> _ABOUT THIS TASK_: The lines to copy are those in the listing below that contain the word "agent".

> _MATERIAL SHOWN_:
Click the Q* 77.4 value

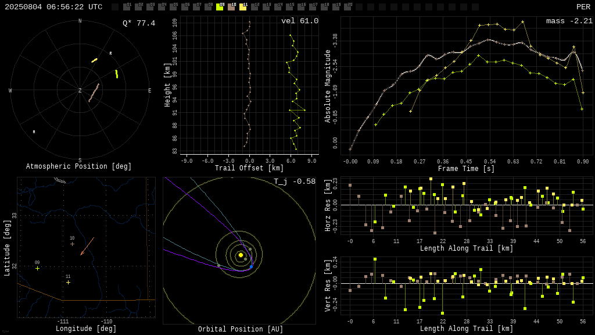(139, 23)

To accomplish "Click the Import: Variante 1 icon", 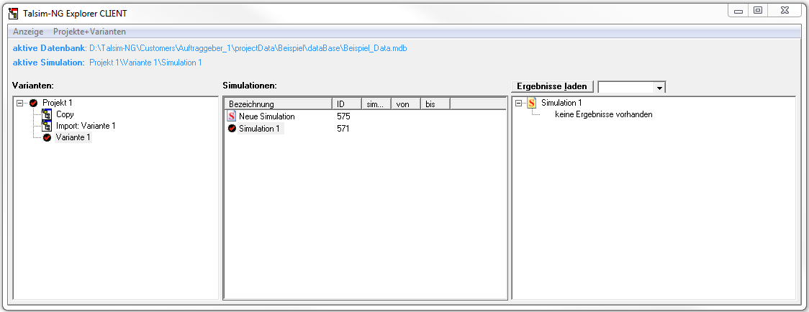I will (x=47, y=126).
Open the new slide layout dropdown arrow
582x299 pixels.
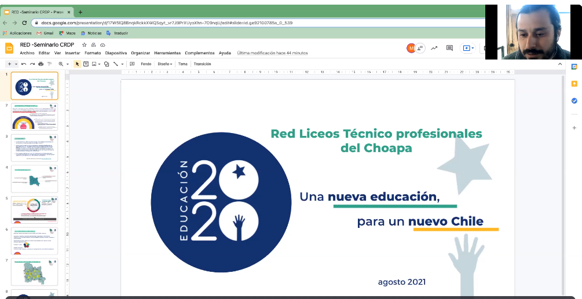[16, 64]
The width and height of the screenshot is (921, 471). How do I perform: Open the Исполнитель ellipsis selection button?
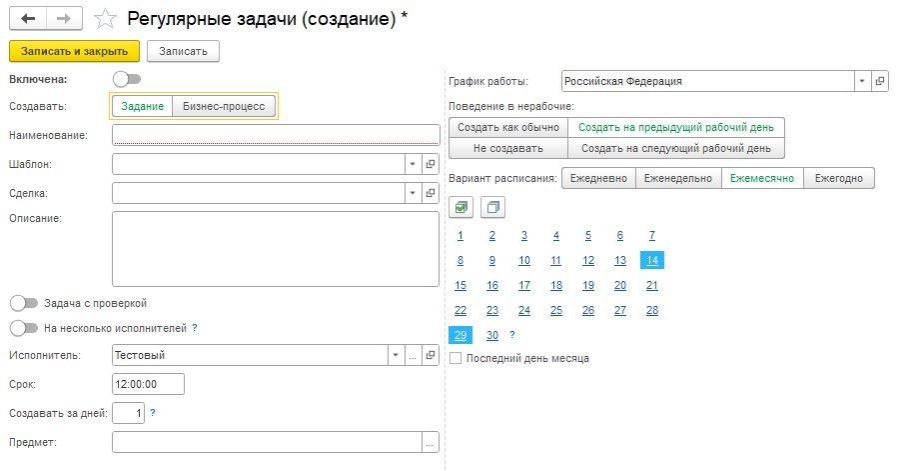(x=413, y=355)
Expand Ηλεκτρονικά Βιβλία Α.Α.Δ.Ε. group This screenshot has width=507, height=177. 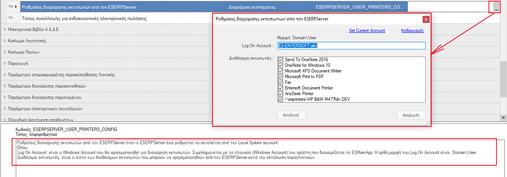(5, 29)
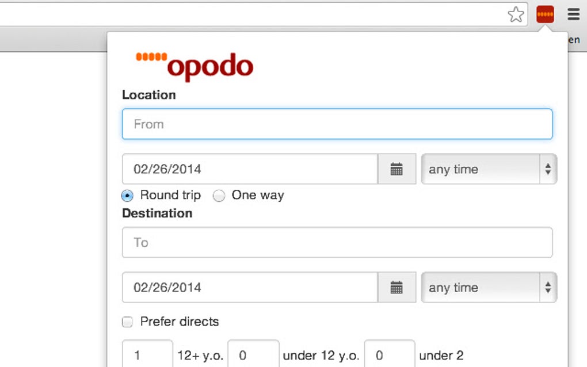Click the en language label
This screenshot has width=587, height=367.
tap(573, 39)
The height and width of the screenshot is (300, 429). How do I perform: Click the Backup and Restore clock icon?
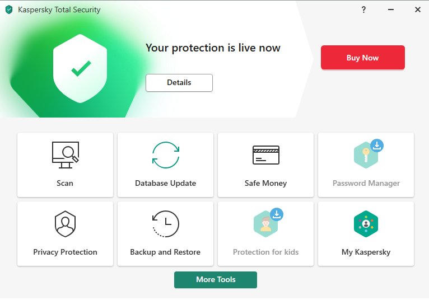click(x=166, y=224)
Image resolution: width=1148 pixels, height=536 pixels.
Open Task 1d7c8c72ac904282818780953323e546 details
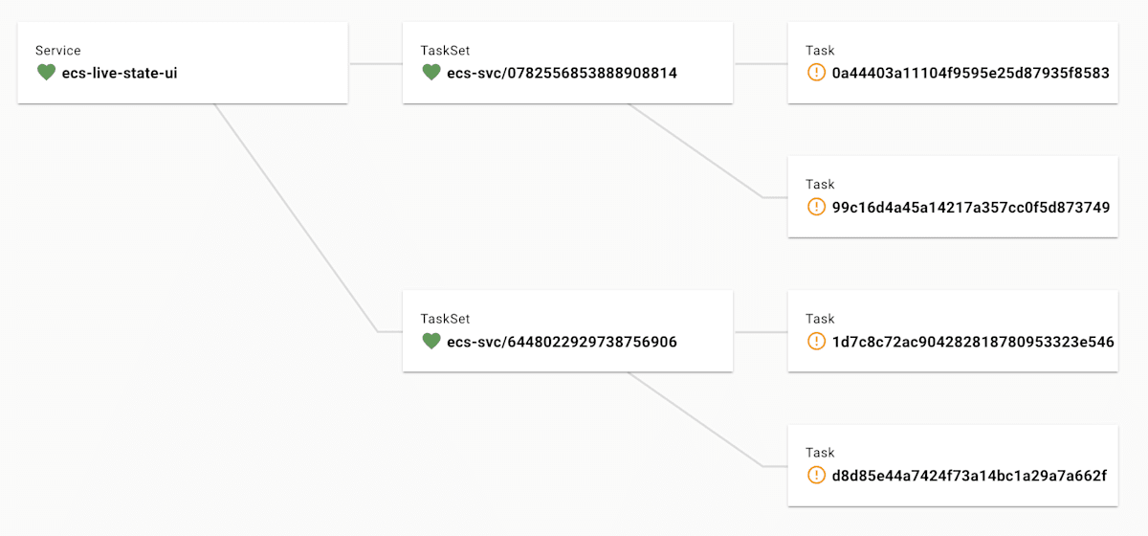click(953, 331)
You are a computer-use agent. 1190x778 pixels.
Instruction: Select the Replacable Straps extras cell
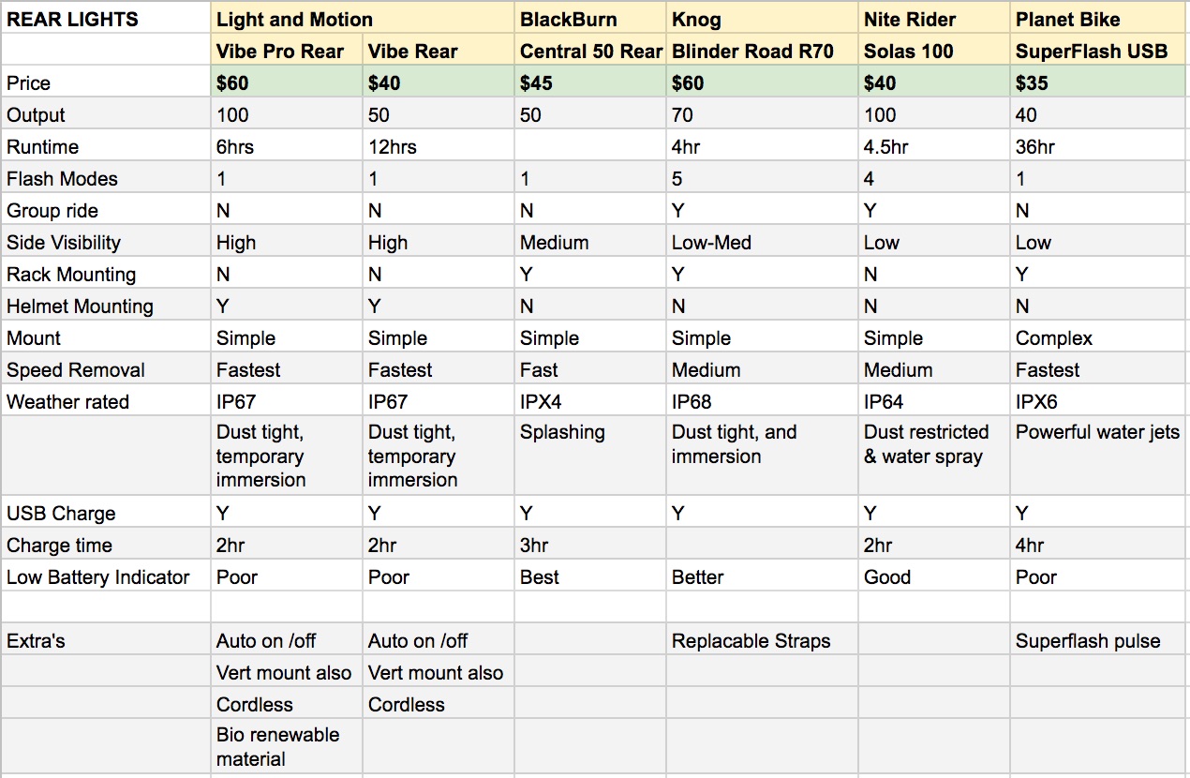pos(751,641)
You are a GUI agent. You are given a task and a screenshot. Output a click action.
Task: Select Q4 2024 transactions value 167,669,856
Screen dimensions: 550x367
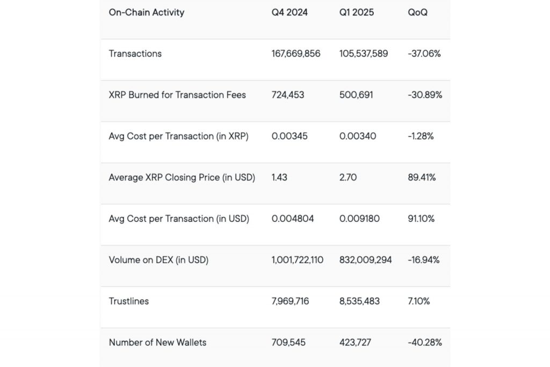point(296,54)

> _TASK RESULT_:
You are a computer-use agent. 1190x778 pixels.
You are a GUI agent. You are given a task and a screenshot. Output a click action.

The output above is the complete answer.